Altered brain vessels as a novel target in brain metastasis
“Brain metastasis is an unmet need in high demand of novel and effective therapies. We propose to develop an innovative approach aiming to evaluate the possibility of targeting pro-metastatic components of the microenvironment induced by cancer cells. Speciifically we propose to focus our efforts on brain metastasis associated vessels. We previously defined the critical contribution of the interaction between cancer cells and vessels for the progression of metastasis in the brain. We now want to discover molecular alterations induced by the presence of brain metastatic cells on endothelial cells. We will consider the process of vascular co-option (occurring early during brain colonization) as well as angiogenesis (occurring at more advanced stages of brain metastasis) as the targets of our research. Describing these altered states of brain vessels compared to normal vessels will be critical to initiate an ambitious project aimed to define molecular alterations in endothelial cells correlating with altered permeability to drugs, novel therapeutic targets to impair the progression of brain metastasis as well as innovative biomarkers. In this proposal we describe a research plan to perform a comprehensive molecular characterization of brain metastasis associated vessels, which will be the central pillar for subsequent mechanistic and funktional studies.”
Brain metastasis is an unmet clinical need in high demand of novel and effective therapies. We proposed an innovative approach consisting on targeting pro-metastatic components of the microenvironment induced by cancer cells. Specifically, we aimed to target brain metastasis associated vessels. We based the proposal on our previous finding that defined the critical contribution of the interaction between cancer cells and capillaries for the progression of metastasis in the brain, especially during the initial stages of colonization.
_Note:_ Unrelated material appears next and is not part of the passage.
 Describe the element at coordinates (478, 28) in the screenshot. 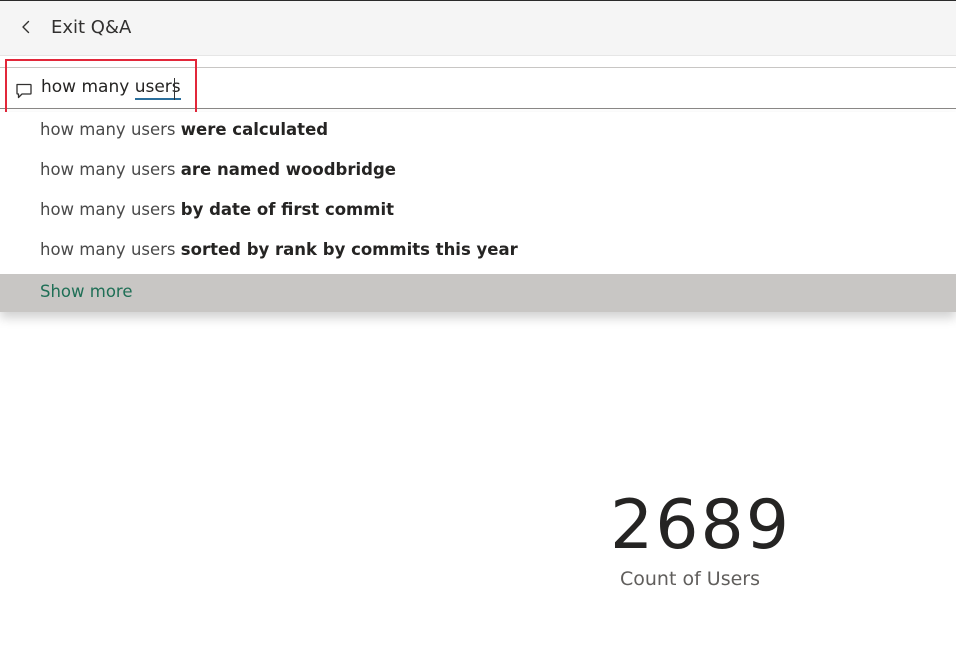

I see `header-bar: Exit Q&A` at that location.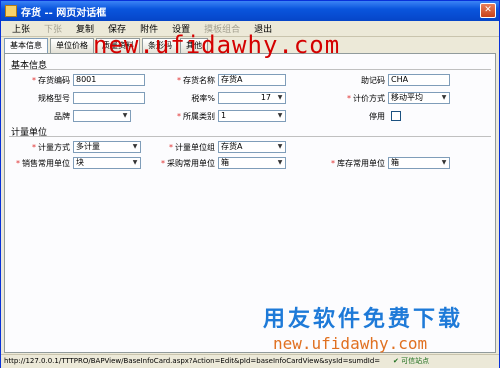 The image size is (500, 368). What do you see at coordinates (51, 148) in the screenshot?
I see `measure-mode-label: * 计量方式` at bounding box center [51, 148].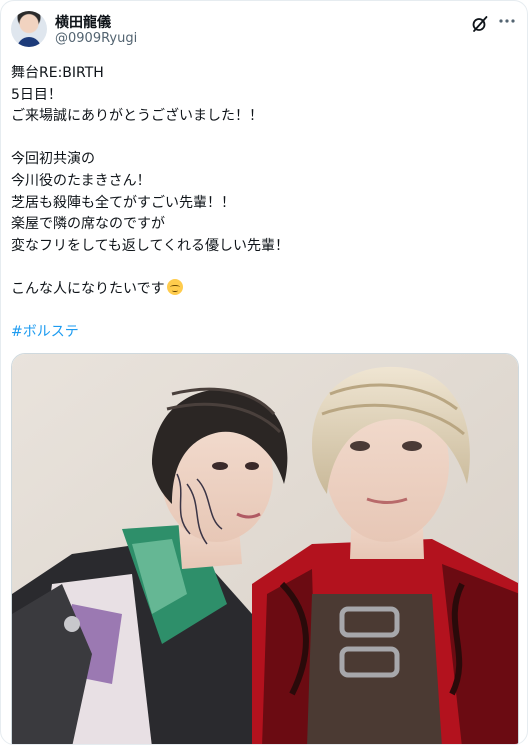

With the support of the Beug Foundation we have interrogated molecular alterations induced by the sustained influence of metastatic cells on brain capillaries. Being able to develop this critical initial stage of the project has allowed us to describe an altered state of co-opted brain vessels. We are now fully immersed in an ambitious project to functionally validate novel therapeutic targets to prevent the progression of brain metastasis. In addition, the experimental plan developed thanks to the support of the Beug Foundation has helped us to explore additional branches derived from our initial data involving strategies to increase drug permeability to challenge brain metastasis as well as the identification of non-invasive biomarkers to improve the early detection of metastases.